Thank you for taking the time to write - I look forward to it every week.
This is our first spring in this house so I'm planting azaleas, hostas, a butterfly bush, bee balm and so much more. I've hung bird houses and feeders. So I am finding and cultivating beauty all around the outside of my home.
From a blog post I recently read about beauty:
"Things are not beautiful because we say they are. We sense beauty in our world because those things are beautiful already, and they are beautiful because they participate in God. God is 'the ground both of their existence and their beauty' (Jonathan Edwards). God is the source of the beauty we experience, and the beauty in our world is an experience of God. So despite the popularity of the cliché, it turns out that beauty is NOT in the eyes of the beholder! At least, not if the beholder is mortal. Beauty resides in the heart of God..."
https://jamescalvindavis.com/2021/03/06/not-in-the-eyes-of-the-beholder/
I see the beauty of God in nature every day - this morning, beautiful "God light", which is what my family calls the light that pierces through the clouds, peeking over the mountains behind my house; and always the pink and purple trees make me think of God's delight being expressed in flowering trees that don't have to exist but they seem a mark of his joy that they do.
The beauty I'm making is about the last few months of planning for my sister's 40th birthday which is tomorrow and will include 40 unique and thoughtful and silly gifts, a box of love which includes birthday greetings of love for my sister from over 25 friends and family members and a VidHug which is a video montage of more friends and family expressing their love and celebration of her. My heart is so full of love for my sister and joy at how much she will be blessed and hopefully how deeply she will see how many people love her. I just can't wait! :)

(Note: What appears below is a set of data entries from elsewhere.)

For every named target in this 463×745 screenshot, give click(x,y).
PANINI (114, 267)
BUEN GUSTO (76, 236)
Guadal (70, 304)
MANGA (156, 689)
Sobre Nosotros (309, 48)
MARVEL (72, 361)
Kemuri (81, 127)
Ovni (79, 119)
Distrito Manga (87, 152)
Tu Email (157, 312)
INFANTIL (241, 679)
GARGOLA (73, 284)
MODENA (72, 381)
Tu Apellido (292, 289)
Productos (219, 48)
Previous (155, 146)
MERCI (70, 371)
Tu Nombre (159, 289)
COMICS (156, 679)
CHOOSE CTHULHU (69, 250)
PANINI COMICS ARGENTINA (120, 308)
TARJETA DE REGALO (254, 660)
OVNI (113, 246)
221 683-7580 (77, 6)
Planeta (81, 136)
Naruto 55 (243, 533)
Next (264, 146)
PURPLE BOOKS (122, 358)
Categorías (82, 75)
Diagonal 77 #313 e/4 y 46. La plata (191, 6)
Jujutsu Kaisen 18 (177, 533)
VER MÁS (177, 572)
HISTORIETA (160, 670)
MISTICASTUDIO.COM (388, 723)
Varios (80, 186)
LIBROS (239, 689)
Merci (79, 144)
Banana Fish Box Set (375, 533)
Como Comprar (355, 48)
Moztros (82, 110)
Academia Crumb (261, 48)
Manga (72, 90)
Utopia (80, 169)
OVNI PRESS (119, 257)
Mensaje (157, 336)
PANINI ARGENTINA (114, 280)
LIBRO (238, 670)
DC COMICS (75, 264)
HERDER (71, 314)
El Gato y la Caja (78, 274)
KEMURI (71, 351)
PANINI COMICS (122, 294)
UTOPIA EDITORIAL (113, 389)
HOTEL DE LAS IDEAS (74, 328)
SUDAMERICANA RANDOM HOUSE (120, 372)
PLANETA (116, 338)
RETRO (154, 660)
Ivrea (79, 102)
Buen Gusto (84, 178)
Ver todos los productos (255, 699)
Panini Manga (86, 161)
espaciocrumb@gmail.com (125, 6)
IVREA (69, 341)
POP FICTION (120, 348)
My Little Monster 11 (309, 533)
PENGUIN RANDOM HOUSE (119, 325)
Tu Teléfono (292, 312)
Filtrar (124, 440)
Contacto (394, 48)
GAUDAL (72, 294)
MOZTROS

Jeff, your writings, your thoughts, are always life giving to my spirit. I resonate with this offering, as I am currently diving into Makoto's book, Art and Faith. The beauty of this spring also brings an ache for eternity, and an awareness of beloved-ness. Page 130 and 131 of his book speak to me here...as he unpacks the prayer of a friend, "Lord, use this food to prepare us for our deaths." The beauty of the ordinary, may I have eyes to see.